I'd also like to voice my appreciation for the remarkable effort put 
in by Hans and company, and for the wonderful music and camaraderie 
of the event. This is truly a fine group, and I was especially glad 
that I decided to hang out until Sunday to have brunch with eleven 
other loopers at a damn fine restaurant in SLO.

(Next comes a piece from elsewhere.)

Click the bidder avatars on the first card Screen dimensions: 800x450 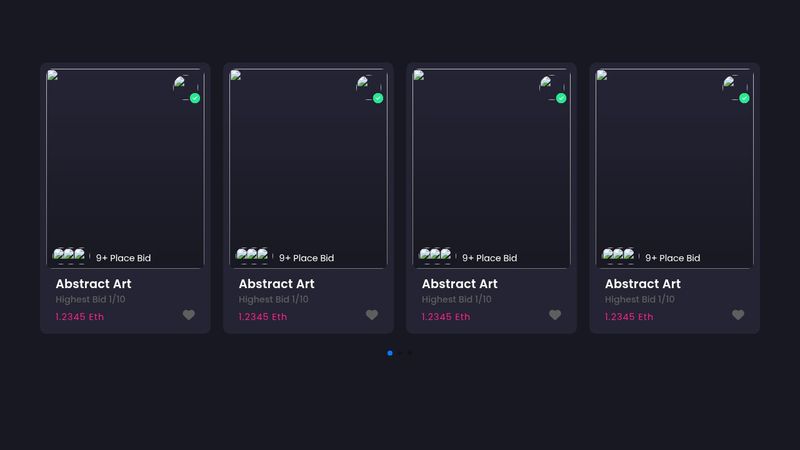70,256
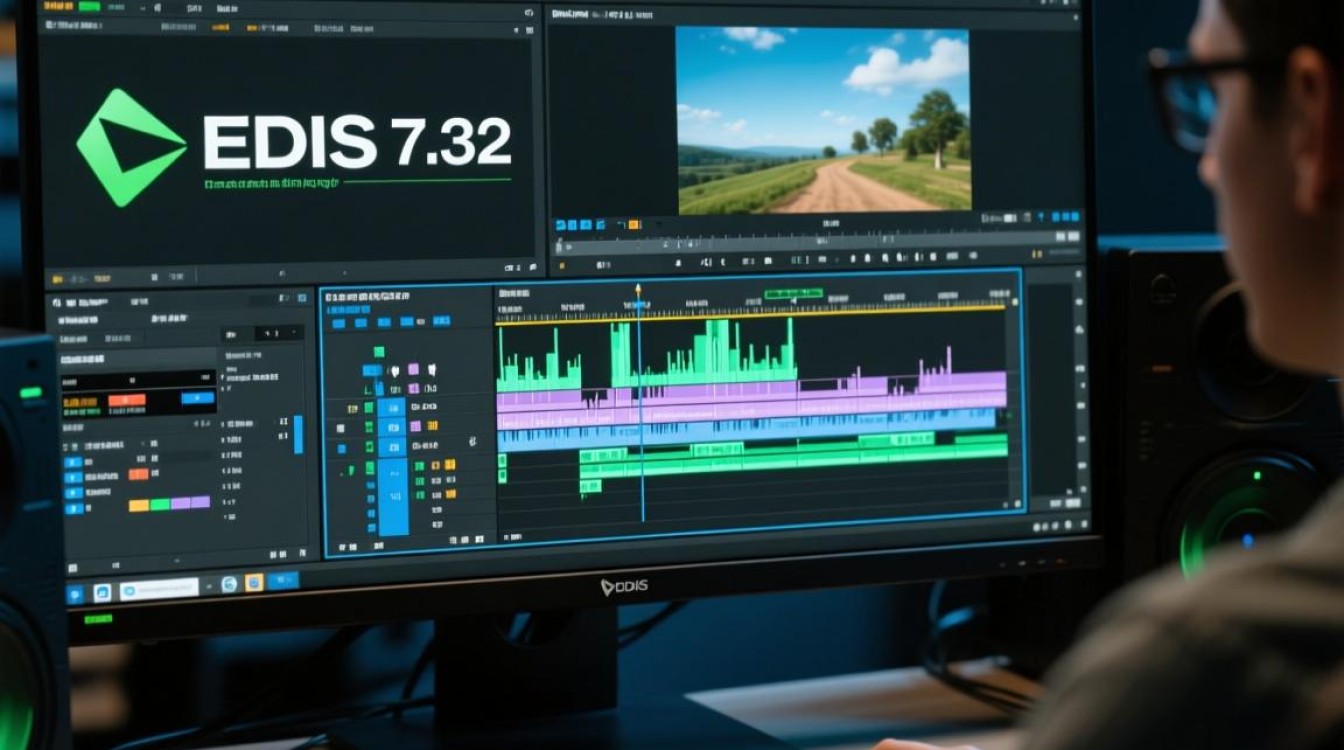The width and height of the screenshot is (1344, 750).
Task: Click the vertical blue scrollbar in properties list
Action: click(x=297, y=435)
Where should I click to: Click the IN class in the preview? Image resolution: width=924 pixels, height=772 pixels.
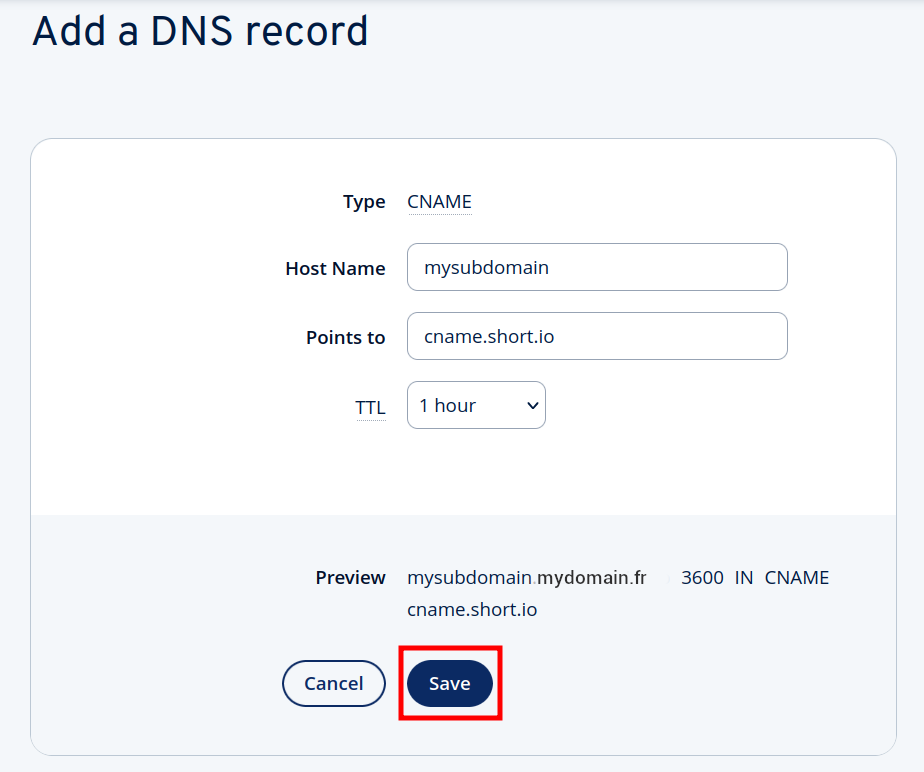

Several people remarked about the quality of the event. It was 
certainly one of the smoothest self-regulating technical concert 
situations I've experienced outside of a fully professional 
production. The "house" team had established a solid infrastructure, 
and this enabled the rest of us to slide into our slots with a 
minimum of fuss. Everyone arrived with their gear pretty well 
organized, so even though there were a few minor glitches there was 
no complete melt-down.

I'm sorry I wasn't able to devote 100% of my attention to all the 
other artists. I spent a fair amount of time with headphones one, 
getting my own system ready and figuring out what I was goint to do 
(I realize in retrospect that the last time I did this sort of 
performance was more than three years ago!).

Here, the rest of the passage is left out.